= Beginning of Section =
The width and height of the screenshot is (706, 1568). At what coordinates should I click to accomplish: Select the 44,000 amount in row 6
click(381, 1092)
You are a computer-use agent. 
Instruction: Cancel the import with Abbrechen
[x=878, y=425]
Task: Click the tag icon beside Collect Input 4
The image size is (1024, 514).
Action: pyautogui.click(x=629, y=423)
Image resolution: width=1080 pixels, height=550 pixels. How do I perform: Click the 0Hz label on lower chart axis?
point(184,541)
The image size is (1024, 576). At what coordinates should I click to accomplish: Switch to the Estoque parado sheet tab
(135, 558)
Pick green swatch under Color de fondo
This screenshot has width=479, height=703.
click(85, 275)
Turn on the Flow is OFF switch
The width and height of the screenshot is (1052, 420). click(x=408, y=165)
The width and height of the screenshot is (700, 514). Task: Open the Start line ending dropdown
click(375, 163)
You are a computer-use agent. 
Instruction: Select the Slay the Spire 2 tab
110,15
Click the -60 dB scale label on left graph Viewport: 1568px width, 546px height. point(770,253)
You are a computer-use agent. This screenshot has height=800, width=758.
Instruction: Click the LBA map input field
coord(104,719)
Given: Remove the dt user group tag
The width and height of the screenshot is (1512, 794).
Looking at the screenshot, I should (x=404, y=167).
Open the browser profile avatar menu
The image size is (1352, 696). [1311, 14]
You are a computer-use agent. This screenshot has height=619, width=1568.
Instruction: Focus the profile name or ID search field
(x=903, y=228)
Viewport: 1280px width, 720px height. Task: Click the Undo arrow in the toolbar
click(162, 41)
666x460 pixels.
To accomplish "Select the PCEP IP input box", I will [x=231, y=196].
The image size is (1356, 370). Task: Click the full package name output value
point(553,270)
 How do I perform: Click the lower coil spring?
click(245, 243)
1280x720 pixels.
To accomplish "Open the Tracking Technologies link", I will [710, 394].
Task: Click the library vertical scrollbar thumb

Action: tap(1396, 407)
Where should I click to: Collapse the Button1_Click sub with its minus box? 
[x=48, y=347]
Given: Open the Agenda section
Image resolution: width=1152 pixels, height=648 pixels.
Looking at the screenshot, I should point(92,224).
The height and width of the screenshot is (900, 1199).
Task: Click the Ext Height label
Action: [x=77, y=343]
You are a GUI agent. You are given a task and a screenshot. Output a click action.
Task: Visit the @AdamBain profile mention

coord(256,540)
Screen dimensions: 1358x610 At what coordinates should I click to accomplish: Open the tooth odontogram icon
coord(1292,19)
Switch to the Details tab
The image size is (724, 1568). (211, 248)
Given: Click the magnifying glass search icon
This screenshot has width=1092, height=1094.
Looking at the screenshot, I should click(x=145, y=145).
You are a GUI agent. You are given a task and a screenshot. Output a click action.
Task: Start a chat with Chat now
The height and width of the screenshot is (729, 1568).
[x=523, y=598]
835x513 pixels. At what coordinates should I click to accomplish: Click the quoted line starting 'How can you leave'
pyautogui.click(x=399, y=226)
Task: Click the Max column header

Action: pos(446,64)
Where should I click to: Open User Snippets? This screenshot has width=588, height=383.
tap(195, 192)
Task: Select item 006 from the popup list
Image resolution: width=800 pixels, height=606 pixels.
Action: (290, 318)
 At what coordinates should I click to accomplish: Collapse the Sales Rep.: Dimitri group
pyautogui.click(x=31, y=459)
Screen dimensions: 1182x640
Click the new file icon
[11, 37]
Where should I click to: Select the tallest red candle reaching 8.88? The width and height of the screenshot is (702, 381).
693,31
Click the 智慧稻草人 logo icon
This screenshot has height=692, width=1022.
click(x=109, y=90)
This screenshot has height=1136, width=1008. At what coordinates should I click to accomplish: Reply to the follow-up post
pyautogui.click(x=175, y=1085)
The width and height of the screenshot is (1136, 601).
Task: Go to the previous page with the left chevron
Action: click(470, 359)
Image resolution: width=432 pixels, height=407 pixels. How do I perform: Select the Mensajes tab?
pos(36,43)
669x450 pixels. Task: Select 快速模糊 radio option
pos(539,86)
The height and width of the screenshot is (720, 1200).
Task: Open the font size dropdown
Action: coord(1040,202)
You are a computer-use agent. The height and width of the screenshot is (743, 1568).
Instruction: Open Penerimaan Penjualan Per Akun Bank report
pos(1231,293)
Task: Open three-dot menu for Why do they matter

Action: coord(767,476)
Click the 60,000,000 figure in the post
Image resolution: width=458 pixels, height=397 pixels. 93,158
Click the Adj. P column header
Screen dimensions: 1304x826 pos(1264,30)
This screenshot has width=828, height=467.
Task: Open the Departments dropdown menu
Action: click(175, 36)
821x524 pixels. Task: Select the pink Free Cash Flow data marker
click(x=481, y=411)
= End of Section =
From the top of the material above, please transcribe each line exactly. Include the line with "Given: Remove the dt user group tag" and end there.

◆ **RESPONSE AREA**:
The width and height of the screenshot is (706, 1568). At what coordinates should I click to accomplish: Select the 44,000 amount in row 6
click(381, 1092)
You are a computer-use agent. 
Instruction: Cancel the import with Abbrechen
[x=878, y=425]
Task: Click the tag icon beside Collect Input 4
The image size is (1024, 514).
Action: pyautogui.click(x=629, y=423)
Image resolution: width=1080 pixels, height=550 pixels. How do I perform: Click the 0Hz label on lower chart axis?
point(184,541)
The image size is (1024, 576). At what coordinates should I click to accomplish: Switch to the Estoque parado sheet tab
(135, 558)
Pick green swatch under Color de fondo
This screenshot has width=479, height=703.
click(85, 275)
Turn on the Flow is OFF switch
The width and height of the screenshot is (1052, 420). click(x=408, y=165)
The width and height of the screenshot is (700, 514). Task: Open the Start line ending dropdown
click(375, 163)
You are a computer-use agent. 
Instruction: Select the Slay the Spire 2 tab
110,15
Click the -60 dB scale label on left graph Viewport: 1568px width, 546px height. point(770,253)
You are a computer-use agent. This screenshot has height=800, width=758.
Instruction: Click the LBA map input field
coord(104,719)
Given: Remove the dt user group tag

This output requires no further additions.